Currently, over 250 esteemed brands, including Adidas, Sephora, and Carlsberg, leverage Talon.One to enhance customer engagement and foster lasting loyalty.
ABOUT THE TEAM:
As a Senior Site Reliability Engineer, you will take ownership of reliability across the Talon.One platform, making a significant impact in this hands-on senior role. You will influence our approach to designing, measuring, and enhancing reliability throughout the engineering organization.
Your responsibilities will include building and refining our reliability foundations, including observability architecture, SLO frameworks, incident management, and production standards. You will proactively address incidents by eliminating their root causes, automate operational tasks to minimize toil, enhance the quality of signals across our monitoring systems, and guide engineering teams in creating resilient, scalable services by design.

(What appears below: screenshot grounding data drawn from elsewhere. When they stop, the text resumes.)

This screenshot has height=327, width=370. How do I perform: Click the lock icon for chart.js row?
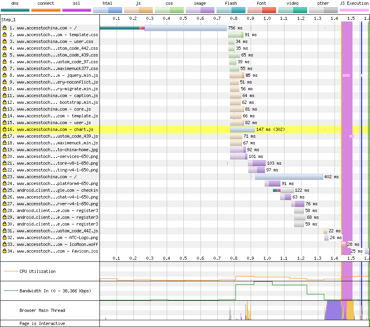[4, 129]
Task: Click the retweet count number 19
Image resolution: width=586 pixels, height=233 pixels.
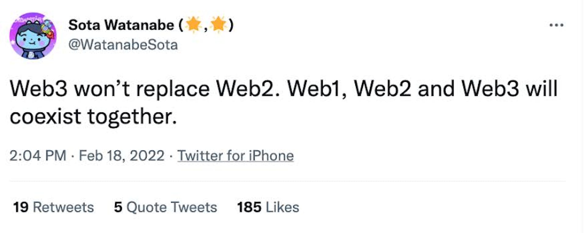Action: tap(21, 207)
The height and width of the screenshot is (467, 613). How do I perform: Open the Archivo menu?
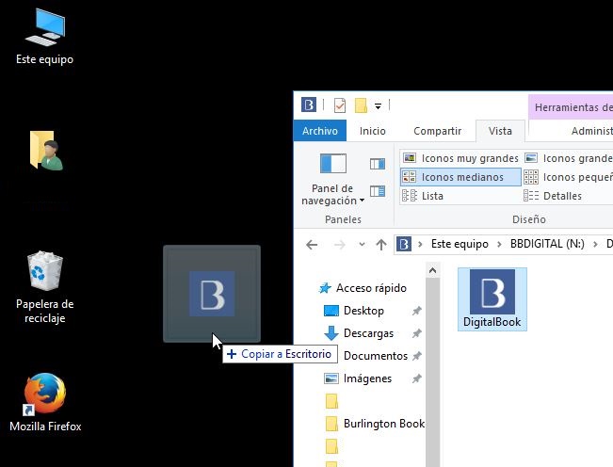320,131
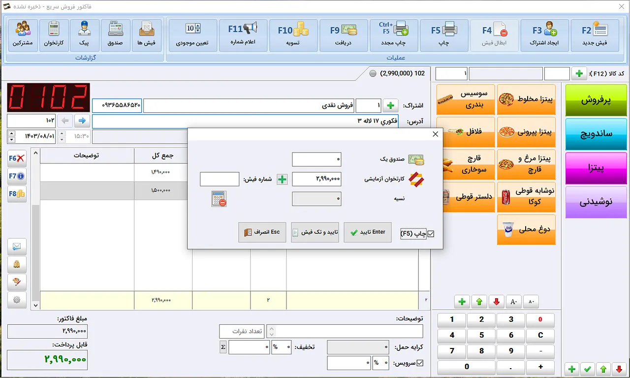Select the purple Pizza category tab
Image resolution: width=630 pixels, height=378 pixels.
point(597,168)
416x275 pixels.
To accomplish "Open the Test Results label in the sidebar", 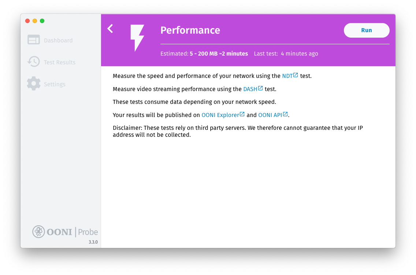I will [60, 62].
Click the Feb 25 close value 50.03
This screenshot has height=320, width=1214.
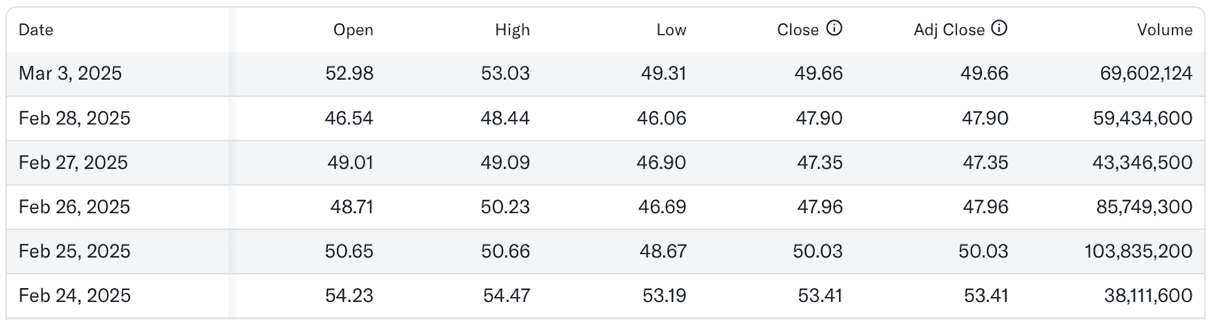818,251
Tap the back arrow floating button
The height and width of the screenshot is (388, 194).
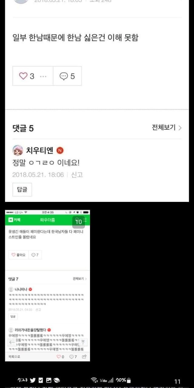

If you are passionate about constructing practical systems, setting technical direction, and achieving measurable improvements in reliability across a complex distributed platform, this opportunity is perfect for you.
ONCE YOU ARE HERE YOU WILL:
- Take ownership of reliability metrics: availability, latency, error rates, and overall operational health.
- Define and implement SLOs and error budgets to establish clear reliability objectives and drive engineering focus.
- Provide guidance to the engineering organization on designs, standards, and best practices to ensure reliability and stability across the Talon.One product.
- Develop and enhance observability through metrics, logs, and traces, ensuring the system is comprehensible, not merely monitored.
- Design and improve our end-to-end monitoring and observability architecture, including data pipelines, signal quality, alert strategies, dashboards, and SLO implementation, while considering cost-aware scalability.
- Reduce operational toil by creating reliability tools and automations that decrease repetitive tasks and enhance system resilience.
- Drive structural enhancements by identifying and addressing the root causes of incidents, rather than just managing their symptoms.
- Lead and continually refine incident management practices: on-call readiness, severity handling, stakeholder communication, and post-incident reviews.